ECLI:NL:RBUTR:2009:BH3095
Rechtbank Utrecht
- Eerste aanleg - meervoudig
- J.J.M. de Laat
- L.D.M.T. von Bönninghausen
- P. Overvest
- Rechtspraak.nl
Beweiding van pensionpaarden en de kwalificatie als huurovereenkomst of pachtovereenkomst
In deze zaak, die werd behandeld door de Pachtkamer van de Rechtbank Utrecht, stond de vraag centraal of de overeenkomst tussen [J.] en de besloten vennootschap Stal De Molshoop Bosch en Duin B.V. kwalificeert als een huurovereenkomst of een pachtovereenkomst. De zaak betreft de beweiding van pensionpaarden op percelen die eigendom zijn van [J.]. De pachtkamer heeft op 17 februari 2009 uitspraak gedaan na een comparitie op 19 januari 2009 en verwijst naar een eerder tussenvonnis van 12 november 2008.
De eisende partij, [J.], vorderde een verklaring voor recht dat de overeenkomst een huurovereenkomst is, terwijl de gedaagde partij, De Molshoop, in reconventie een verklaring voor recht vorderde dat het een pachtovereenkomst betreft. De pachtkamer heeft vastgesteld dat het gebruik van de percelen voor de beweiding van pensionpaarden een bedrijfsmatig karakter heeft, maar dat dit niet automatisch betekent dat het onder de definitie van pacht valt zoals opgenomen in de artikelen 7:311 en 312 van het Burgerlijk Wetboek.

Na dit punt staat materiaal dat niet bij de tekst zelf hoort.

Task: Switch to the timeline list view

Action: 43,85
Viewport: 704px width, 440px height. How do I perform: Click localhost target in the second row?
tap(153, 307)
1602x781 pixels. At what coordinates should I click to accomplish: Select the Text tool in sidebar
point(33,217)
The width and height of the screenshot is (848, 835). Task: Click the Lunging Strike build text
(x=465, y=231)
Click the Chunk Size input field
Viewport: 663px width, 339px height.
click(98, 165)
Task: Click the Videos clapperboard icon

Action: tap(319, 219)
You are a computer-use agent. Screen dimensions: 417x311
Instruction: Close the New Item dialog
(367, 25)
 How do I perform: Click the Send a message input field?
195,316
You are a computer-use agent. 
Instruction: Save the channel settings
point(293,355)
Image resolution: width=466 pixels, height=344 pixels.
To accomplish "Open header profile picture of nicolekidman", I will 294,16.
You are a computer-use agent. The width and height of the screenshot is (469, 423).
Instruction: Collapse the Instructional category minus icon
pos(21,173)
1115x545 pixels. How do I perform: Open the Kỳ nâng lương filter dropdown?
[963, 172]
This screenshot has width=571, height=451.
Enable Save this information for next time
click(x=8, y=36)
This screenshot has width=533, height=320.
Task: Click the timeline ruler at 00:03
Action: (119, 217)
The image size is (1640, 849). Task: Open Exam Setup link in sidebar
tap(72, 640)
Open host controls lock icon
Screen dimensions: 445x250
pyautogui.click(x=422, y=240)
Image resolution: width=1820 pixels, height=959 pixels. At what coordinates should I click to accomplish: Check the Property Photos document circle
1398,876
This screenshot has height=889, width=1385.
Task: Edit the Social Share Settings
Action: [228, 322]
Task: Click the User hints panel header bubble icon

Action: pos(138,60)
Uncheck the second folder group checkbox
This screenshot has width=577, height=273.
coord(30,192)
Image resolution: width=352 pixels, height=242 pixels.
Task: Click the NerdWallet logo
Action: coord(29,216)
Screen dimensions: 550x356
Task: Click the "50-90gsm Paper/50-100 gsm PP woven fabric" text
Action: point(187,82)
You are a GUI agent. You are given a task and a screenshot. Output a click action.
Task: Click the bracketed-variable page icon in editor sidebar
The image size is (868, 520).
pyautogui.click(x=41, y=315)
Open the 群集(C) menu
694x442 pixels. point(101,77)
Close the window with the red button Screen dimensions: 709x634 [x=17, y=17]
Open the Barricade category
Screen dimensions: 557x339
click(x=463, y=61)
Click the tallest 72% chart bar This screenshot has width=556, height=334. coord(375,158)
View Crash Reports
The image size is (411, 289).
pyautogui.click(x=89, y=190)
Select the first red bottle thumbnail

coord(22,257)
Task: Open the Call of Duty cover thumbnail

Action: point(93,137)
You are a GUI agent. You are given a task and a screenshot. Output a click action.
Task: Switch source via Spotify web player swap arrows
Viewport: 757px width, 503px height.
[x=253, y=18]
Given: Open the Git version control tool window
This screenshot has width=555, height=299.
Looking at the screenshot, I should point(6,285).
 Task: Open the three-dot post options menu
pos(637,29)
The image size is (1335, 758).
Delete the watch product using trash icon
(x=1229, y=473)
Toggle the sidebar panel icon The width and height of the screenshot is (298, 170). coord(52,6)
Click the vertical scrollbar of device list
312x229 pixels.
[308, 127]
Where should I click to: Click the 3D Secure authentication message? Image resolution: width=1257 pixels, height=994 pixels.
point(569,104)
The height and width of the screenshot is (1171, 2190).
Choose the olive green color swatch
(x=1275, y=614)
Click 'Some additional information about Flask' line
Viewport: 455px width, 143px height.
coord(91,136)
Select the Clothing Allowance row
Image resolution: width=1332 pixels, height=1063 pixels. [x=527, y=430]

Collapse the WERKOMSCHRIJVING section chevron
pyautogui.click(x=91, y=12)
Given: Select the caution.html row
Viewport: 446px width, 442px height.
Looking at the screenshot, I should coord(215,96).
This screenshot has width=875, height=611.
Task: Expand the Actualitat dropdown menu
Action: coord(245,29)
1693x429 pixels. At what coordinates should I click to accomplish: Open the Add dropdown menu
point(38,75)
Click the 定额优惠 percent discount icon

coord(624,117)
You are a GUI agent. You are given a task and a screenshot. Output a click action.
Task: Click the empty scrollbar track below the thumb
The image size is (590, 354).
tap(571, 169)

De pachtkamer heeft geconcludeerd dat de beweiding van de paarden niet kan worden aangemerkt als landbouwkundige activiteit, omdat er geen sprake is van bodemcultuur met vruchttrekking met een economisch oogmerk. De pachtkamer heeft de vordering van [J.] toegewezen en de vordering van De Molshoop afgewezen, met de overweging dat de overeenkomst moet worden gekwalificeerd als een huurovereenkomst. De Molshoop is veroordeeld in de proceskosten van [J.].